Thrombotic events are a significant cause of morbidity and mortality for patients with polycythemia vera (PV), and previous reports have shown a significant correlation between elevated white blood cell (WBC) count and thrombotic events. A recently published study among patients treated in the US Veterans Health Administration (VHA) has now substantiated those findings, suggesting that controlling WBC count should be an important facet of managing PV.

In the retrospective, observational study of data from the VHA claims database from 2005 to 2012, 1565 patients with PV and no history of thrombosis were identified. WBC counts were the following:
  • <7.0 ×109/L for 428 patients (27.3%)
  • 7.0 to 8.4 ×109/L for 375 patients (24.0%)
  • 8.5 to < 11.0 ×109/L for 284 patients (18.1%)
  • ≥11.0 ×109/L for 478 patients (30.5%)
The mean follow-up period for these 4 groups of patients ranged from 3.6 years to 4.5 years. Cytoreductive treatment use was similar across the groups.

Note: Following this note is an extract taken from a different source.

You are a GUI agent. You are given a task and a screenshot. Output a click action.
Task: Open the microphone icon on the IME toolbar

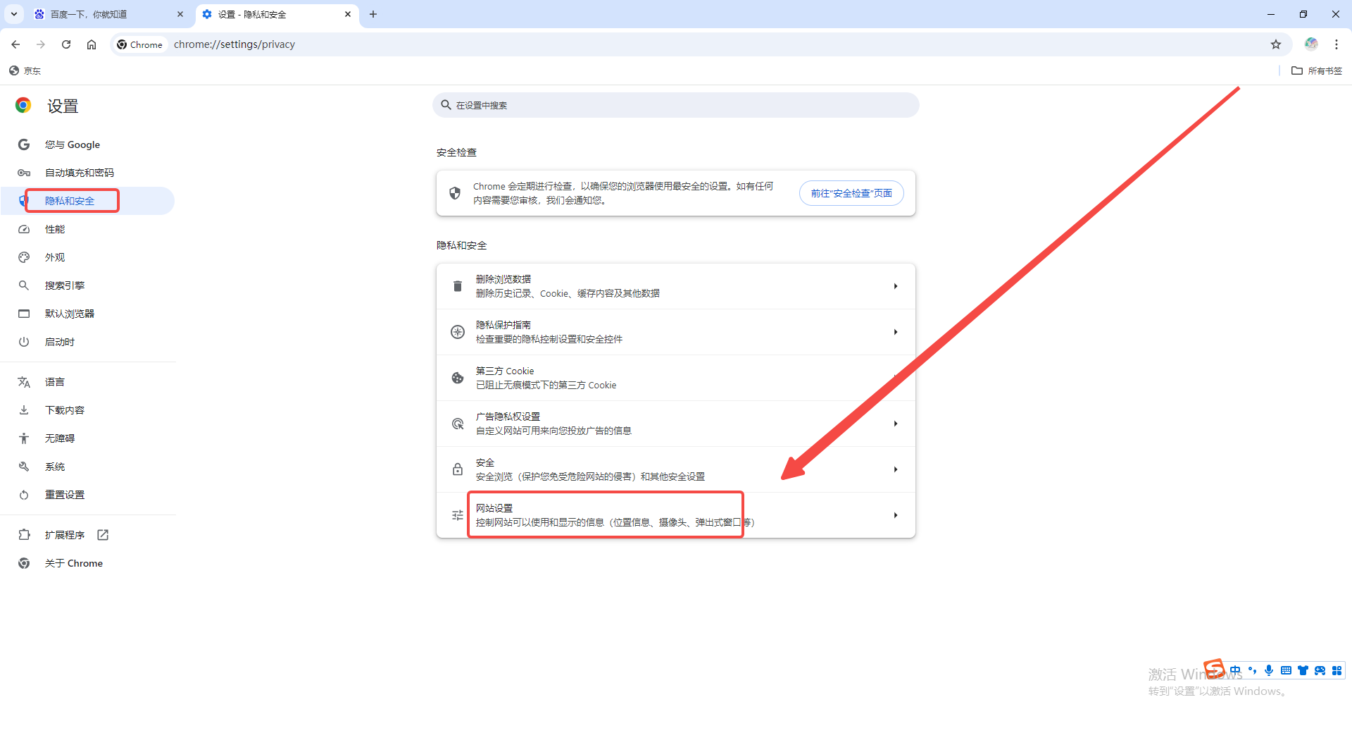(1269, 670)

Overall, 390 patients (24.9%) experienced a thrombotic event during follow-up. This included the following:
  • 85 patients (19.9%) with a WBC count < 7.0 ×109/L
  • 91 patients (24.3%) with a WBC count of 7.0 to 8.4 ×109/L
  • 73 patients (25.7%) with a WBC count of 8.5 to < 11.0 ×109/L
  • 141 patients (29.5%) with a WBC count of ≥ 11.0 ×109/L
Considering WBC as a time-dependent covariate, compared to the < 7.0 ×109/L group, the hazard ratio for thrombotic events was as follows:
  • 1.10 (95% CI, 0.82-1.48; P = .5395) for the 7.0 to 8.4 ×109/L group
  • 1.47 (95% CI, 1.10-1.96; P = .0097) in the 8.5 to < 11.0 ×109/L group
  • 1.87 (95% CI, 1.44-2.43; P < .0001) in the ≥ 11.0 ×109/L group
These results, write the authors, show that there is a substantial thrombotic burden among patients with PV, and demonstrate a positive, significant association between elevated WBC counts and the occurrence of thrombotic events, with patients who had counts of ≥ 11.0 ×109/L experiencing the greatest risk.

“The potential thrombogenic role of elevated WBCs in those with PV provides support for the continued inclusion of WBC count control in disease management and the evaluation of the response to therapy,” concluded the authors.

Reference

Parasuraman S, Yu J, Paragama D, et al. Elevated white blood cell levels and thrombotic events in patients with polycythemia vera: a real-world analysis of Veterans Health Administration Data [published online November 21, 2019]. Clin Lymphoma Myeloma Leuk. doi: 10.1016/j.clml.2019.11.010.